Brief => Please output exactly the lines from the one containing "Task: Open the Chrome home page" through the end of the records below, leaving out any pictures.

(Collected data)
^^^^^^^^
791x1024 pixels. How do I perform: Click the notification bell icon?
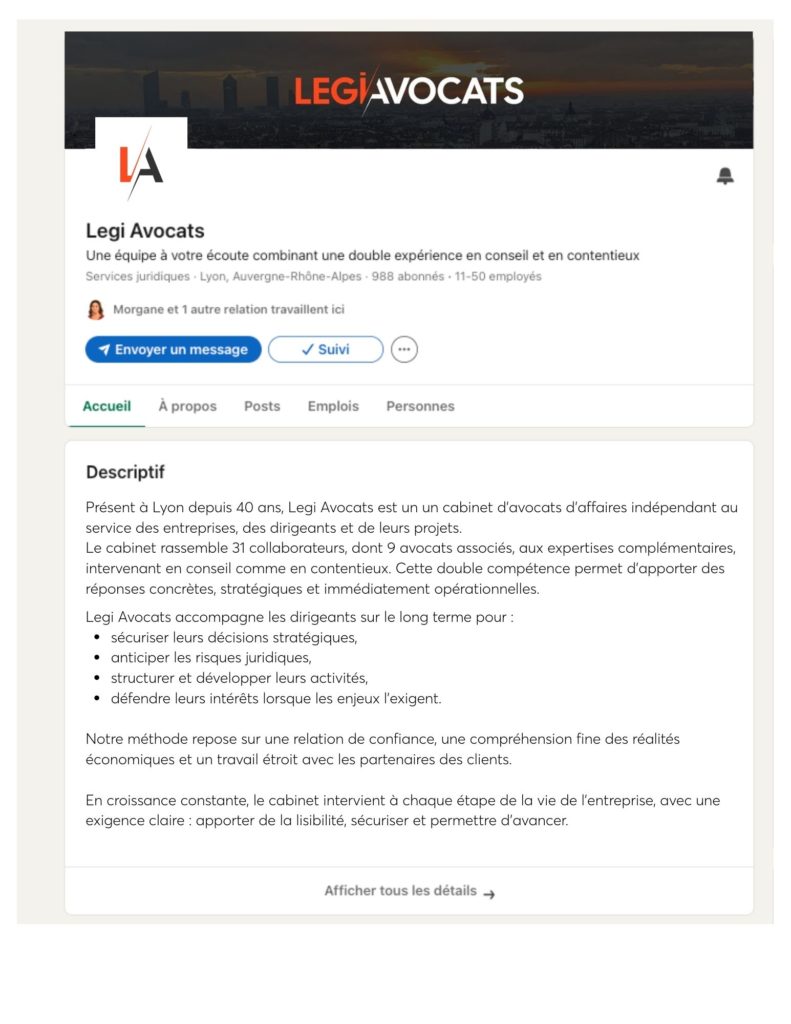[x=725, y=176]
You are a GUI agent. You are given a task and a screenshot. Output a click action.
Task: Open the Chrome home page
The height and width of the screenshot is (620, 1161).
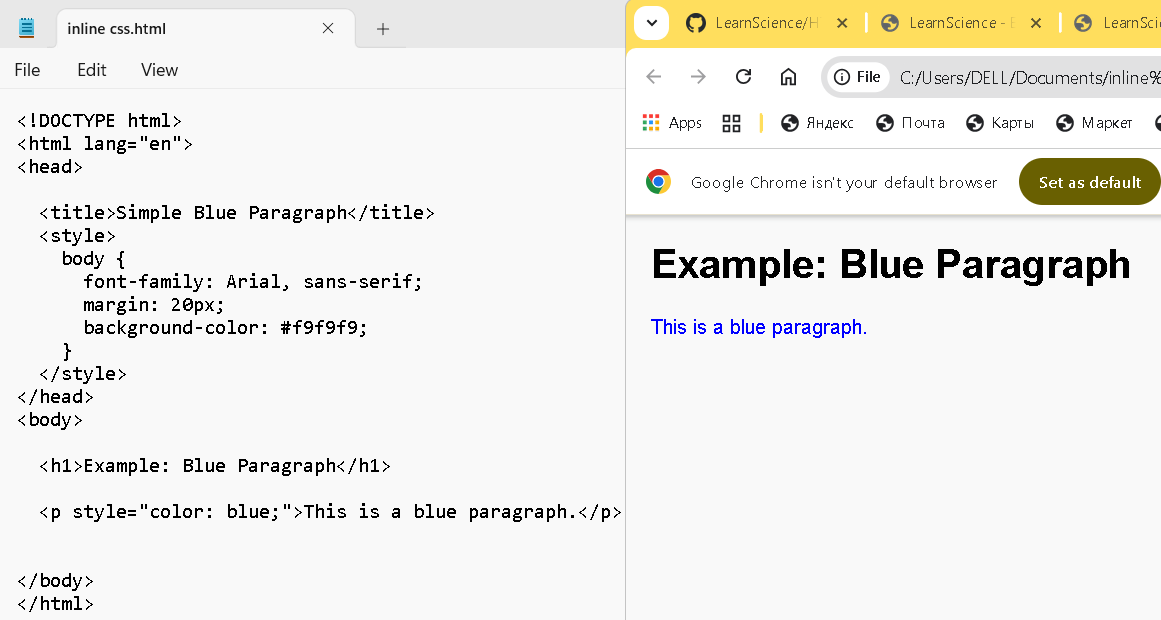point(788,77)
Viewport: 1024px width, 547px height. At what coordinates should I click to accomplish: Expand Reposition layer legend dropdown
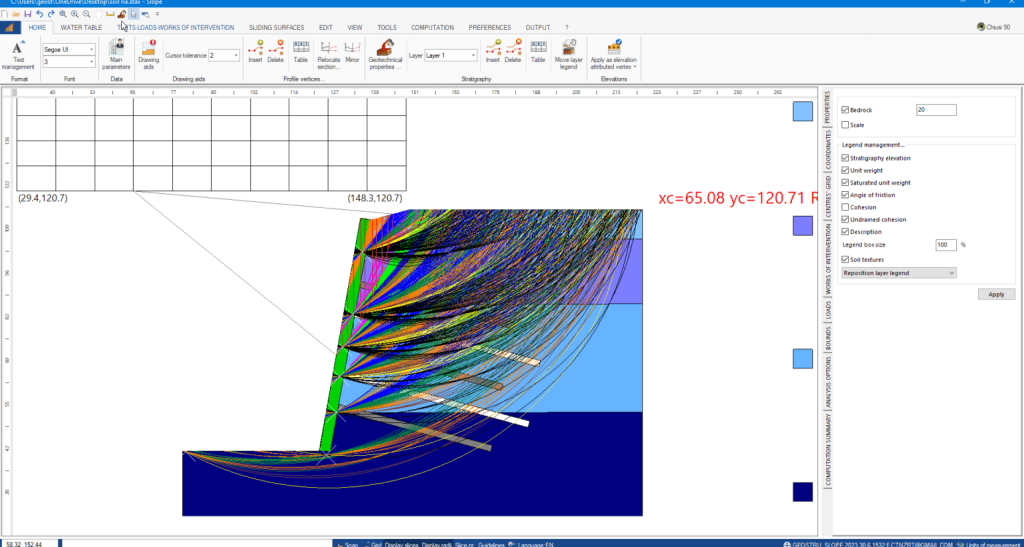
^^^^^^^^
Written response =>
Task: Open the Chrome home page
The height and width of the screenshot is (620, 1161).
point(788,77)
Viewport: 1024px width, 547px height. At what coordinates should I click to accomplish: Expand Reposition layer legend dropdown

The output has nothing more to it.